A ただ実際問題、共著者がろくに見ていなくて名前だけ貸していることがないわけではないのが難しいところですが……。

B 自分のところの若い研究者が論文を出すとなったら、だいたいは僕の名前も載ります。そういうときは、研究をしている人や指導している人がしっかりしていれば、あまりうるさくチェックはしない。だから実際のところ「Nature」に載った論文で、名前は出ているけど中身や過程は全然見てないって人もいるだろうね。とはいえ、だからといって責任逃れするのは違うと思う。もちろん、ファーストオーサーである小保方さんの責任が重いのは当然だけど。

論文は「絶対」ではない無償のレフリーたち

A それから今回は「Nature」側の審査員であるレフリーにも「なぜ気づけなかったのか」という声が挙がっています。でも科学研究者の間では「Nature」の査読のチェックが甘いというのは昔から有名なんですよね。00年代前半にも、ドイツの物理学研究者の不正行為を気づかずに掲載してしまい、論文の取り下げをしています。【2】

B そもそも論文は、全然「絶対」のものではないからね。100本あったら過半数は再現性がない。生物学・医学系は、特にそういうのが多い。「この病気の原因物質が見つかりました」というようなものがよくあって、その後にほかの人が実験してみても全然再現できない。だから「Nature」や「Science」のような有名誌に載ったからって、実は皆あまり信用していないんだよね。そこからいろんな人が挑戦して議論を固めて、確認してゆく。

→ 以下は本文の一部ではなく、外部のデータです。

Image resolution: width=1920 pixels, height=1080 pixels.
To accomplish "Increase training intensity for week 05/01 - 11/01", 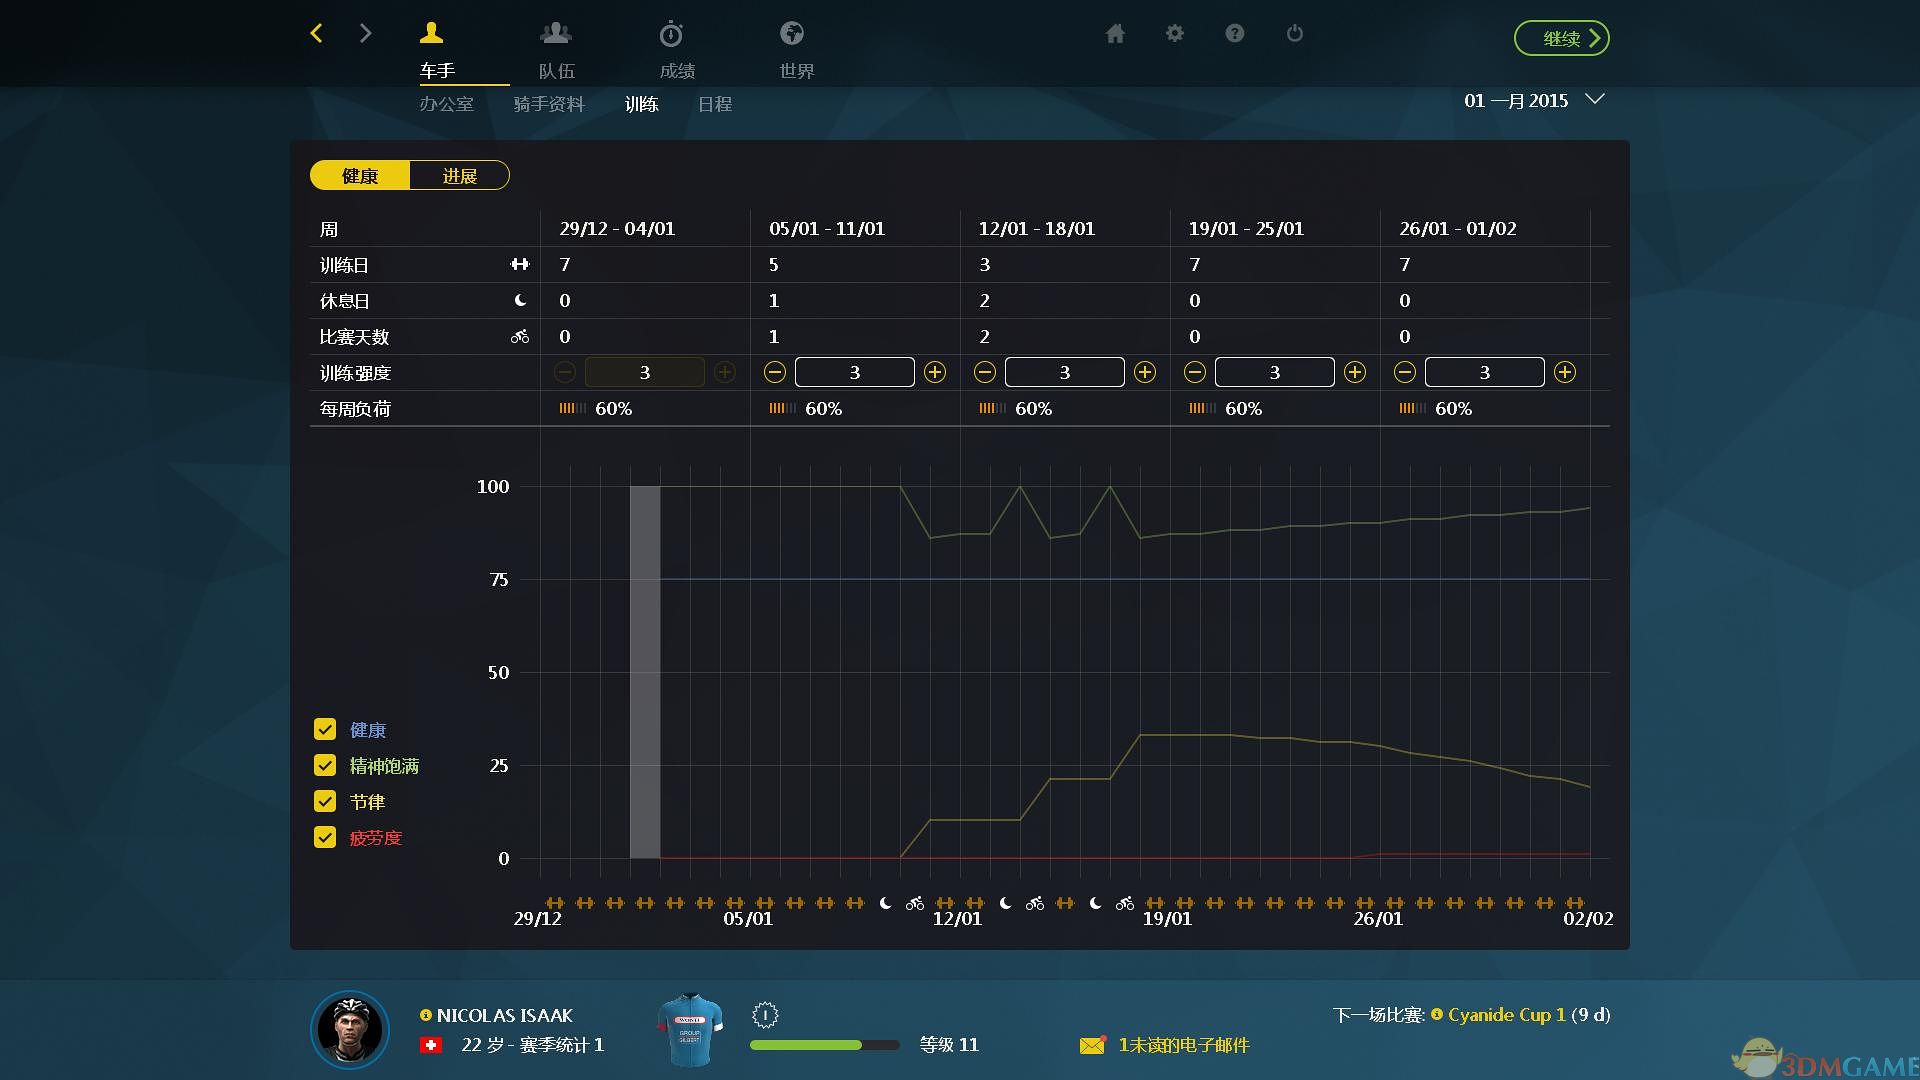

C 医学系だと、その発見が臨床で応用できるかどうかはまた先の話になりますしね。動物実験と人間では違うから。でも100本に1本でも確かな大発見があれば、それでいいんだと思います。

A 僕は物理学系の出身なので、少し違いますね。物理学系は研究自体が大きな装置を使ったり時間がかかるので論文を出すペースが他の分野に比べて遅いし、投稿の前から合っているかどうかの確認が、かなり厳しくなされます。共同研究者以外の人にもデータを渡して、理論計算を別の視点からチェックしてもらうこともある。他分野より物理学系は、ややオープン性が高いかもしれません。

B 生物学系の場合は、新発見がそのまま特許につながって、莫大な利益を生む可能性もあるから、研究がよそに漏れないようにかなり気を遣うよね。同じ研究をしている人が複数いたら、世に発表されるのが1日でも早かったほうが権利を持つ。だから「早く論文を出そう」という焦りもあったのかもしれない。